TRAIN CANCELLED UNTIL FURTHER NOTICE* AS FROM 13 FEBRUARY 2011
Greece is in a dire economic state, and massive rail cuts are being implemented.* All international trains between Greece and the rest of Europe (including the Thessaloniki-Istanbul train) are cancelled until further notice from February 2011.* Greece is now cut off from the rest of Europe!

You can find the info here: seat61 (dot) com/Turkey2
I think I would try to call the actual station too, you never know! Good luck.

Sorry for the unusual web addresses, this site will not allow me to post url's until I'm a more 'posted' member! Honestly!

Hope this helps.


----------



## sagapo (Dec 9, 2008)

*Thanks*

Hi Corfi

Seat61 is great. I've bookmarked the site. It's so difficult finding current information. Now, my plan is to rent a car in Thessaloniki, go to Kavala and Drama for a few days, return the car to Thess and fly to Istanbul.
How is life living on Kerkyra in these trying economic times for Greece? 
Thanks again. Bruce (sagapo)


----------



## corfiot (Jul 10, 2011)

A road trip... Sounds great!

Life in Corfu as everywhere is changing, though I am more in UK currently. Still a wonderful place. Enjoy your trip.

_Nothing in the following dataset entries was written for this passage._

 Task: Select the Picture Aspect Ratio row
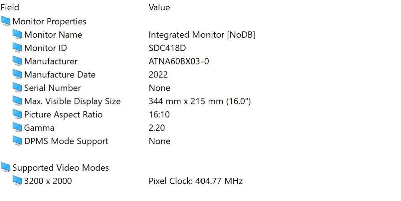(x=201, y=114)
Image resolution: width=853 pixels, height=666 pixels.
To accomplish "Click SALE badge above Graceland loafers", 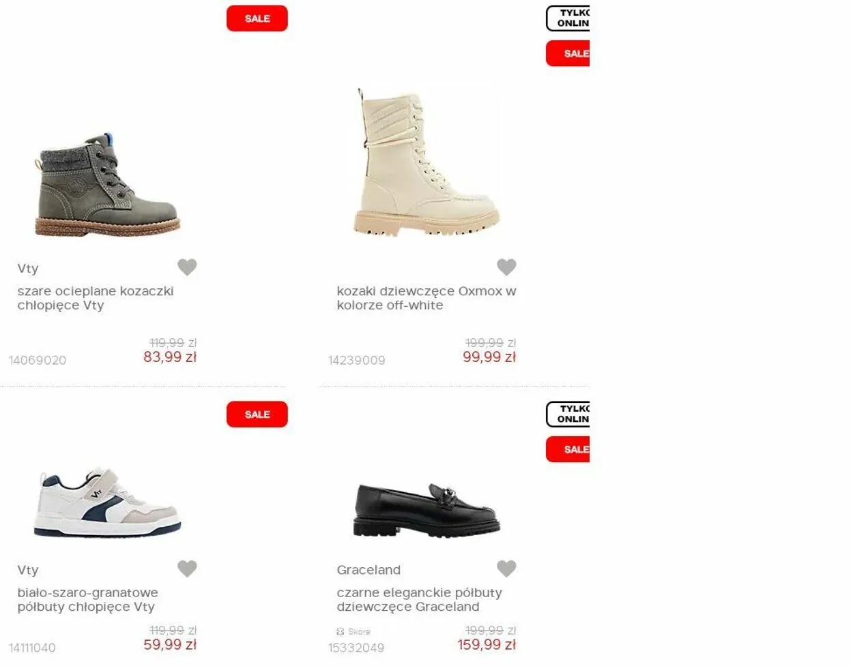I will click(568, 449).
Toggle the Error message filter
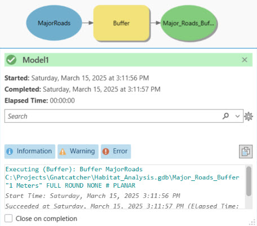Image resolution: width=257 pixels, height=226 pixels. (116, 151)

Sent from my iPad using ExpatForum


----------



## corfiot (Jul 10, 2011)

By the way Bruce, if you visit Istanbul, try to have time to visit the Princess Islands, they're amazing.

Regards, Darren

Sent from my iPad using ExpatForum


----------



## sagapo (Dec 9, 2008)

*Princess Islands*

Darren

After some investigating, The Princess Islands seem fascinating. I hadn't heard of them before. Now they are on my itinerary. Thanks.


----------